Faculty Teaching Fellowships
University Faculty Teaching Fellows
University Faculty Teaching Fellowships support faculty who demonstrate a strong commitment to teaching who are actively participating in the scholarship of teaching and learning research. The fellowship includes funds for a teaching release, travel, research supplies, and a GRA/GTA line. Three to five awards will be made depending on the budget.
Direct questions to Laura Carruth (CETLOE Director) at firstname.lastname@example.org
There are two tracks. Please clearly indicate your track in your application materials:
- Scholarship of Teaching and Learning (SoTL)
- College to Careers
- Be a full-time faculty member
- Serve as a teaching fellow by leading a Faculty Teaching & Learning Community (Faculty-TaLC)
- Conduct research in the area of teaching and learning or college to career
- Demonstrate a commitment to excellence in college teaching
- Participate in a scholarship of teaching and learning conference
Applications are submitted via the CETLOE Faculty Fellows Applications iCollege page and are due May 7, 2021 by 5pm. You may submit applications beginning on March 15.
Nominees should submit:
- A CV that highlights teaching and research in the scholarship of teaching and learning or strong commitment to teaching.
- A 1250-word project description that focuses on teaching and learning research
- A budget for the year (including any expected travel, summer support, student assistants, equipment, teaching release time, etc.)
- A letter from your chair approving the application (this can be a saved pdf of an email exchange or a scanned letter)
- A copy of your teaching philosophy
Submit your materials via the iCollege “CETLOE Faculty Fellows Applications” course page. You can search for this course in your list of iCollege courses. Go to the “Assignments” tab and click on the “2020-21 CETLOE Teaching Fellows Applications” folder.

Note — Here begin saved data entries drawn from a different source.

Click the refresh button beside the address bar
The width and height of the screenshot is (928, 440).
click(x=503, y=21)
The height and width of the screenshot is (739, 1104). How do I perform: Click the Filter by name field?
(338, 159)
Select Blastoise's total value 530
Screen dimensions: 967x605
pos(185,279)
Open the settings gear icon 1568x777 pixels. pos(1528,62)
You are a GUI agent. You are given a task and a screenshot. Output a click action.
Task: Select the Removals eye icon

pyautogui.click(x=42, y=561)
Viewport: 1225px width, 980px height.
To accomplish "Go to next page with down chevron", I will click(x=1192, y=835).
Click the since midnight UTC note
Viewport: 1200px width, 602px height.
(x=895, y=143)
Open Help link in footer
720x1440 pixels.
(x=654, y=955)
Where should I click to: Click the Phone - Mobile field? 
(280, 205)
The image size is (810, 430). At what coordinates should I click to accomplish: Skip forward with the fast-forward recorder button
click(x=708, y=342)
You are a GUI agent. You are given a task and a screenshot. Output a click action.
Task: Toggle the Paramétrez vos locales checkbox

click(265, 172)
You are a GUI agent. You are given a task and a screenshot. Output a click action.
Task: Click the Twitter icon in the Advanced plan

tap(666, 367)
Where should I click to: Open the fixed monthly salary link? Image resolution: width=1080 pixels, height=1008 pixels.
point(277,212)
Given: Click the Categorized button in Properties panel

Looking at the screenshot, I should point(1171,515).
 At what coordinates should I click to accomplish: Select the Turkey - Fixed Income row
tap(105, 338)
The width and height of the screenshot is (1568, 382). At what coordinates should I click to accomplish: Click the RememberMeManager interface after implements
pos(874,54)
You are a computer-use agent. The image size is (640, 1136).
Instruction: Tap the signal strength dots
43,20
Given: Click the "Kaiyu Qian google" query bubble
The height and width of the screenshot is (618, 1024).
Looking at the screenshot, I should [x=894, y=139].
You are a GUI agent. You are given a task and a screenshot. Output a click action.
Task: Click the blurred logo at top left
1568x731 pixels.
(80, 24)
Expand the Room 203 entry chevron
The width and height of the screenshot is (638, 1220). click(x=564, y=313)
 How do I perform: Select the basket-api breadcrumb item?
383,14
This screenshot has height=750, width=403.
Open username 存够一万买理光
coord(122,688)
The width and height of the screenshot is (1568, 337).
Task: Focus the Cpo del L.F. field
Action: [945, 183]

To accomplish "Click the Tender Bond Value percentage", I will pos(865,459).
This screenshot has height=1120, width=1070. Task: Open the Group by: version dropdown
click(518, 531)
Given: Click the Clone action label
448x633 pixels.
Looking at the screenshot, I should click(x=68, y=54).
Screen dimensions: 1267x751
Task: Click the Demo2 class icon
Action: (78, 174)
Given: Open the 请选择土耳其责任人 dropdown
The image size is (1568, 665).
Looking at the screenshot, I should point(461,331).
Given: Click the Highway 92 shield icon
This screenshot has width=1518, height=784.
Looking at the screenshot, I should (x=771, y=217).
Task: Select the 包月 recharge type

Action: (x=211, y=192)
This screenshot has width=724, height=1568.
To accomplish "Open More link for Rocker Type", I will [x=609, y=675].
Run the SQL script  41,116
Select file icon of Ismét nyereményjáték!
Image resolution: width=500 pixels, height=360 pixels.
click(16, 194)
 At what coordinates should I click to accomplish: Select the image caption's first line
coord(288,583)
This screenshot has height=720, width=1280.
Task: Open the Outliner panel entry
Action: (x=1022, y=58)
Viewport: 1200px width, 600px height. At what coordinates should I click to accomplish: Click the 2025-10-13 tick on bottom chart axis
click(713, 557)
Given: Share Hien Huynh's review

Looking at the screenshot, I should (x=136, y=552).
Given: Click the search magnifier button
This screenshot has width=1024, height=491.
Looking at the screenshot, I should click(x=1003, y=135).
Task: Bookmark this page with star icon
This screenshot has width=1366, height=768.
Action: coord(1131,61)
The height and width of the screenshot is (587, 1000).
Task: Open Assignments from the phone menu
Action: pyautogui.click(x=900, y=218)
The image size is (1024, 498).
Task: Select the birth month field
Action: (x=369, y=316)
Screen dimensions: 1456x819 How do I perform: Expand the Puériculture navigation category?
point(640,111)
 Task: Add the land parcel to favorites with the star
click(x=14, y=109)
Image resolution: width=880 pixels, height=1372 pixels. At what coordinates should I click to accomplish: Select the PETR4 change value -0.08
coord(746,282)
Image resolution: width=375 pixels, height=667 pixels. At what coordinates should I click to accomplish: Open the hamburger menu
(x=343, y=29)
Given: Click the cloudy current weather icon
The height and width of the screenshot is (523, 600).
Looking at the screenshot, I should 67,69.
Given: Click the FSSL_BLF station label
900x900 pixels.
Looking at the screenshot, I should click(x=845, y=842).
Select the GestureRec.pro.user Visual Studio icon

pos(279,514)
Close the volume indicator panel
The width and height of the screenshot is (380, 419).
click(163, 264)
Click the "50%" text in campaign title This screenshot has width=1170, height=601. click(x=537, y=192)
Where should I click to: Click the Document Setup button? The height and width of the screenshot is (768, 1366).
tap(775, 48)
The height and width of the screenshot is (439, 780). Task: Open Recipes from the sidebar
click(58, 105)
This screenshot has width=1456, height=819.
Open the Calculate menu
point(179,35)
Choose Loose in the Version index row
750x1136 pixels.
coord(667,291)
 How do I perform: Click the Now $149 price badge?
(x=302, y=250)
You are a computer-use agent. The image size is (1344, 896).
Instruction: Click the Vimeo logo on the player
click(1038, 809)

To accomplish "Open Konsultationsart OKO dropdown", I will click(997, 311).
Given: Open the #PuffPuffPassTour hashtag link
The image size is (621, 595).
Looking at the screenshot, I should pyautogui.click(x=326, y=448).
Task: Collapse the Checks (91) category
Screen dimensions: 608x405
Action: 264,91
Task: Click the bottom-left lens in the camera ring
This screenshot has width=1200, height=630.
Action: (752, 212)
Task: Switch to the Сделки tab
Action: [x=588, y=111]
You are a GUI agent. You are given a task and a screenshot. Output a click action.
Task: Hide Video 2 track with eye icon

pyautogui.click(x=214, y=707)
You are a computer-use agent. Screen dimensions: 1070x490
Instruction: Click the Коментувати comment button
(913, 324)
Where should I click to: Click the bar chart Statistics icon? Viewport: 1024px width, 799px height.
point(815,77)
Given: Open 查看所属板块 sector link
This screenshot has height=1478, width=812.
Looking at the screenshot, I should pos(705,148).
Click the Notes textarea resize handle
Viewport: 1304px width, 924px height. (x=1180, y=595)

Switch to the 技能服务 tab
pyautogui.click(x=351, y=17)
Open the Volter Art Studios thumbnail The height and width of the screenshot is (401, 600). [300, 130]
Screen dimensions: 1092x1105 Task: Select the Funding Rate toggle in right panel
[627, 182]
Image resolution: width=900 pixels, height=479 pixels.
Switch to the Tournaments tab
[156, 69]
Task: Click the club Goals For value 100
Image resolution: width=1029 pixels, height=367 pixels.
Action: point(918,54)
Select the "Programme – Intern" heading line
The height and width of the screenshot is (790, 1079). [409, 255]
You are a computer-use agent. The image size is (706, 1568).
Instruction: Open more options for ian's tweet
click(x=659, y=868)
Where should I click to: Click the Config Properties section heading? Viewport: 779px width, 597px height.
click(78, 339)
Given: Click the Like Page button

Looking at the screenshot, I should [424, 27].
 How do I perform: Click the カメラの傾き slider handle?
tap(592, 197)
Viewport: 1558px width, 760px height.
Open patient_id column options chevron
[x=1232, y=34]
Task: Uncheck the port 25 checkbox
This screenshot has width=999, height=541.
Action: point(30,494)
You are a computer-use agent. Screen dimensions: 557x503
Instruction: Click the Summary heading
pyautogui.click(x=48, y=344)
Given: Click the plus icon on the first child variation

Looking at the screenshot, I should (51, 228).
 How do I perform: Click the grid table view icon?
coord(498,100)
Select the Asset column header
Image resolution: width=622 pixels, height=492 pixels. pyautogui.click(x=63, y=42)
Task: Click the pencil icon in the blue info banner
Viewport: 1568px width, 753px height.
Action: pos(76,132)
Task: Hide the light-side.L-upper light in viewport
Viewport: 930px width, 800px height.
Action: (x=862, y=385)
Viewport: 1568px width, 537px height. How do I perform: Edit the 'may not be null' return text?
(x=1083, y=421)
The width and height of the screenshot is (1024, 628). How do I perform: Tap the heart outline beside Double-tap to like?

2020 Faculty Teaching Fellows
College to Careers Faculty Co-Fellows
World Languages & Cultures (CoAS)
Serie Leamos: Students Applying Design and Language Curriculum to Create a Multilingual Reading Library
Our College to Career Fellowship entails an interdisciplinary collaboration of faculty from two colleges (Rodrigo from World Languages and Cultures, and Prewitt from Ernest G. Welch School of Art & Design), and collaboration of students from two disciplines (Spanish and Art & Design). Students in Spanish and Art & Design courses have collaborated to write and illustrate original stories. The stories are used as reading material for inexperienced student-readers of Spanish in Lower Division courses. The final product becomes part of Serie Leamos, an online library for language acquisition through reading, which is accessible to teachers and students worldwide.This experiential learning project raises students’ awareness of their career readiness by allowing them to connect the work they do in their major to career competencies. Furthermore, it allows students to demonstrate their proficiency in career-transferable skills by using those skills to create real value for audiences within the University and far beyond. In this project, our students learn by doing, which will prepare them to face the challenges they can encounter when working in the real world.
College to Careers Faculty Fellow
Creative Media Industries Institute (CoAS)
Director, Media Entrepreneurship and Innovation
Director, Blockchain Lab, ENI, Robinson College of Business
Scholarship of Teaching and Learning
Department of English
I propose a SoTL project that examines how discussion forums and mapping technology benefit online teaching in the humanities. Using research in online learning communities and place-based pedagogy theory, I will use an online discussion forum and a digital mapping tool in my fall 2020 Victorian novel class and assess the results. I will develop and use rubrics that assess the technologies’ effectiveness of building a learning community and for student learning outcomes for the course..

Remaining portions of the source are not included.